2013-02-15 – This morning my son Nat posted a picture of a bottle of Delerium Tremens beer. I went to the website and found a picture of a pink elephant (must be Republican). The pink elephant reminds me of the time Nat was a little boy and we used to sit on the couch together watching the movie Dumbo over and over. He’s not a little boy anymore. As of yesterday, Nat is 21. That’s why he posted the picture. He’s now legal to drink. And true to his calling as a culinary maven, he’s selected some Belgian beer that I never heard of with a provocative name. (A few months ago we had dinner at his restaurant and I discovered another beer I never heard of called Cane and Ebel. I thought it was awful, but I saved the bottle because I liked the name.)

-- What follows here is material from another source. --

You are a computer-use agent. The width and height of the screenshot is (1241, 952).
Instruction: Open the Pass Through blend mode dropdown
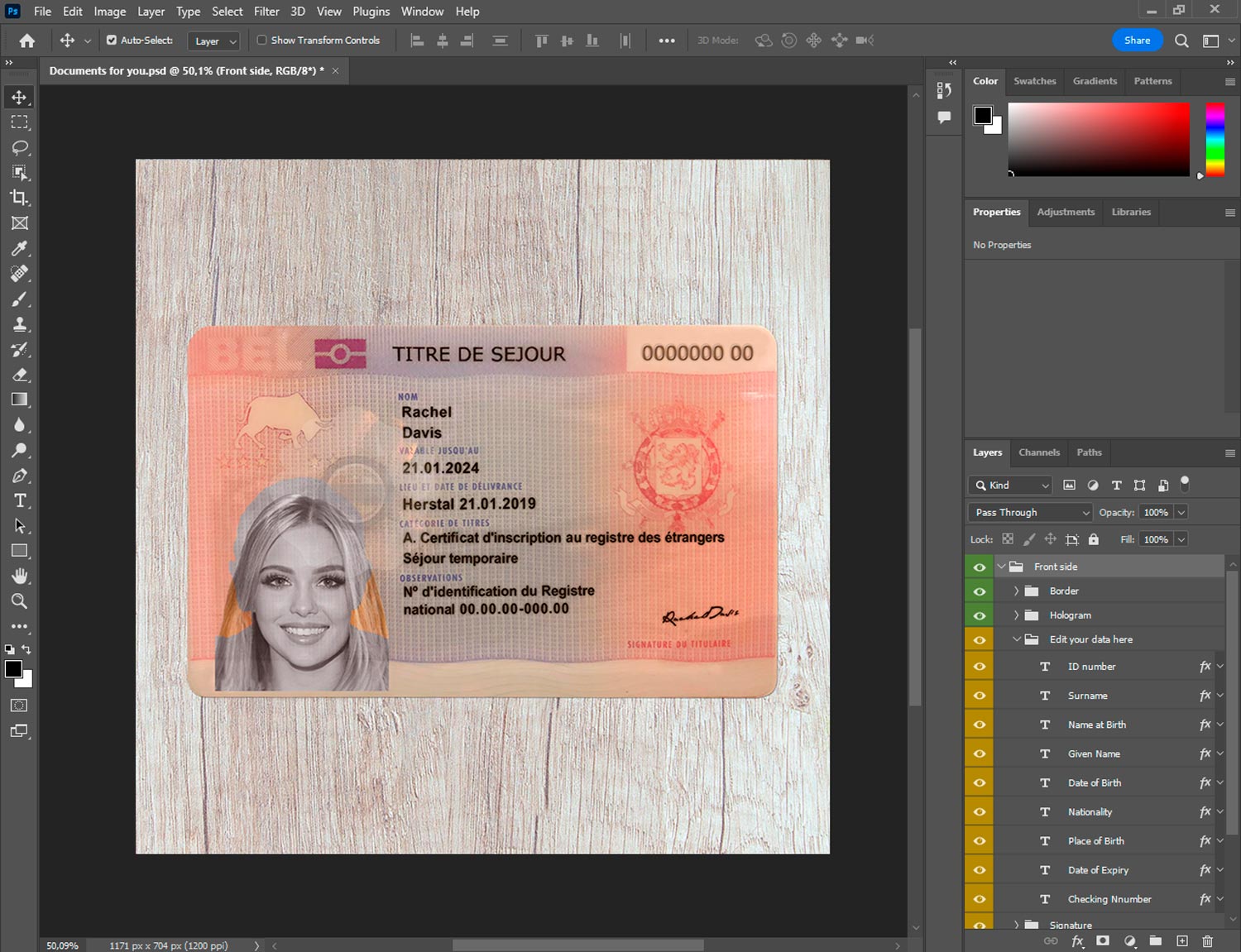(x=1030, y=513)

Twenty-one years ago, the one-day-old Nat was in a crib at the hospital neonatal ICU. He was being monitored and it turned out that he was completely fine, despite a scare that turned out negative. I walked into the room to see my baby. He was taped to wires and the wires were driving an instrument that displayed his heart beat and other vital data. As I neared him, the heart-beat trace went flat and an alarm went off. I turned white, I guess, because the nurse suddenly said to me, “look at the baby, not the monitor!” And sure enough, Nat was moving, like nothing was wrong. And nothing was wrong–with him. One of the wires apparently became disconnect. That was all.
Fright and relief. Delirium Vitae.
And a lesson about data. We are flooded with data. But data is nothing in and of itself. Data is about something. If the data tells you it is raining outside, but you look out the window and the sun is shining, the forecast ought to be Sunny. But that’s not always how it works. On the other hand, data can reveal hidden truth. The sunny scene you see out the window might be a passing hole in the clouds. You ought to step outside and get the bigger picture.
And it’s like that with raising kids. There are frequent alarms. We’ve had various alarms through the years. He’s had growing pains. But he’s also had great triumphs. And he’s now grown into a man with great plans and great potential.
It all makes you kinda delirious. . . with pride.